More Colorful Sciencey Things

  • Bright colors promote physical activity but slows time down like work on a Tuesday at 2 PM.
  • Softer colors aim up mental activity and make time fly by like the weekend.

Color and Words Collide
CoSchedule asked people to choose the color they associate with particular words. Here are the winning combos:

  • Trust – 34% chose blue
  • Cheapness – 26% chose orange
  • Speed – 76% chose red
  • High Quality – 43% chose black
  • Reliability – 43% chose blue
  • Fun – 28% chose orange

The rest is up to all y’all…

If you’re into podcasts, here are two we’re loving right now:

  1. How to Edge Out Your Competition by Being Uncopyable by Duct Tape Marketing. This podcast covers how small business owners can create an uncopyable relationship with their clients.
  2. We Analyzed 43 Million Facebook Posts From The Top 20,000 Brands (New Research) from the Science of Social Media. With Buzzsumo as their partner, the two share the research you need to revamp your Facebook strategy.

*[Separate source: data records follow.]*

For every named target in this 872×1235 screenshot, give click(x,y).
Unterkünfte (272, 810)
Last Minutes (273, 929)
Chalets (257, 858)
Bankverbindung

Bonus: Our CMO recently interviewed world-renowned chef, Kevin Sousa, for our newest podcast series, “Do the Hard Thing”. Kevin elevated Pittsburgh’s culinary scene to new heights. He’s one hard-working dude. Listen to Under the Hood of Superior Motors with Kevin Sousa now.


Guys, humans are dirty creatures. You wouldn’t throw tin cans in your friend’s pool, or toss a plastic fork in your dog’s water dish. Yet our oceans are covered in garbage.

Thankfully, the majority of people know this is no bueno and are doing somethin’ about it. Most notably, the Ocean Cleanup which is launching in 11 days. They’ve been all over the news & social.

But we want to talk about Adidas’s efforts toward cleaner waters. Today’s Watch is based on a shoe called X Parley UltraBoost, which is made from upcycled plastic waste intercepted from beaches and beach communities.

Not only does Adidas get points for the creativity put into this commercial, we’re giving them extra points for doing some good for Mother Nature. Plus, the song in the ad is freakin’ addicting!

“Whether B2B or B2C, I believe passionately that good marketing essentials are the same. We all are emotional beings looking for relevance, context, and connection.” 

Beth Comstock

Ads from the Past

Winchester Cigarettes dropped this ridiculous ad in 1973. Clearly they’re going for the classic sex appeal approach here. But, who told them getting cigarette smoke blown in your face was desirable?